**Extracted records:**
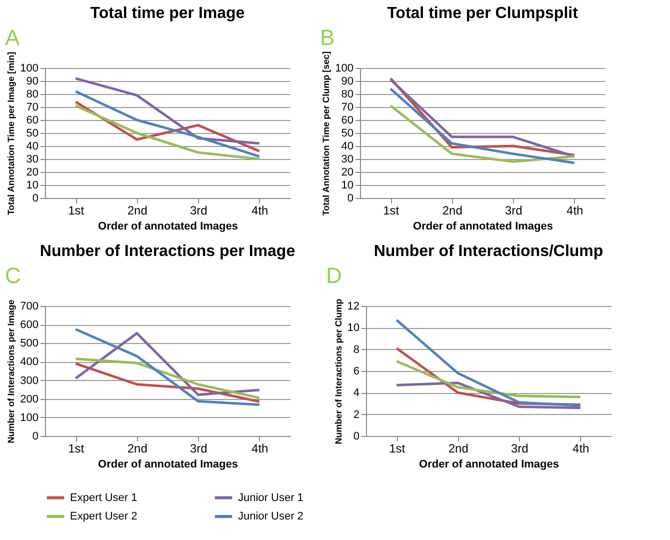  What do you see at coordinates (12, 38) in the screenshot?
I see `panel-letter: A` at bounding box center [12, 38].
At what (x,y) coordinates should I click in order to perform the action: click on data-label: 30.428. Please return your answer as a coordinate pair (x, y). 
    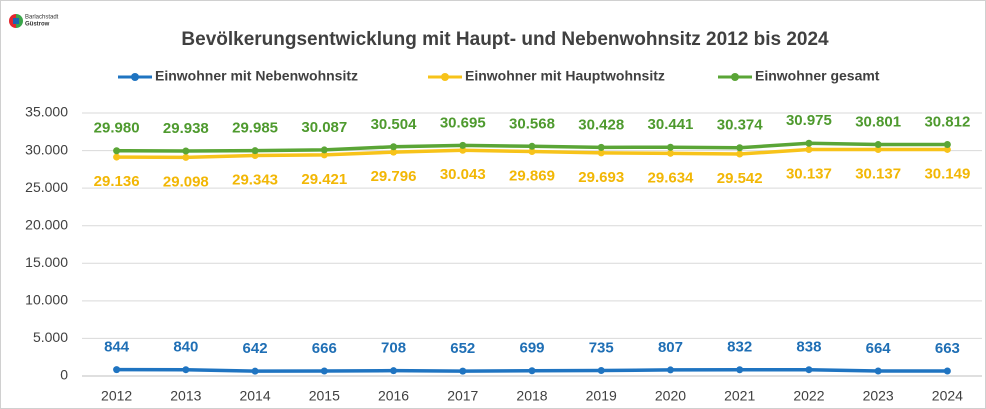
    Looking at the image, I should click on (601, 124).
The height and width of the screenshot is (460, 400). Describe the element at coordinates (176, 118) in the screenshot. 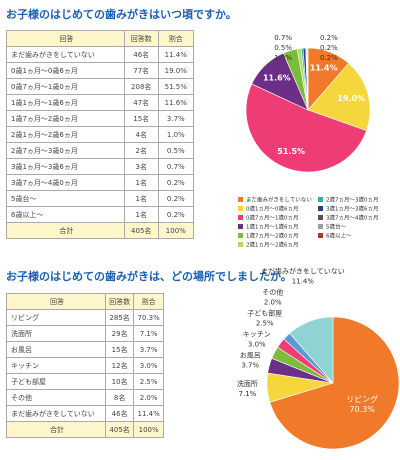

**Exercise:** Recast the records above as a JSON list of strings, one string per line, leaving out blank lines. Omit the pictures from the answer.

**Result of this exercise:**
[
  "  What do you see at coordinates (12, 38) in the screenshot?",
  "I see `panel-letter: A` at bounding box center [12, 38].",
  "At what (x,y) coordinates should I click in order to perform the action: click on data-label: 30.428. Please return your answer as a coordinate pair (x, y). ",
  "    Looking at the image, I should click on (601, 124).",
  "The height and width of the screenshot is (460, 400). Describe the element at coordinates (176, 118) in the screenshot. "
]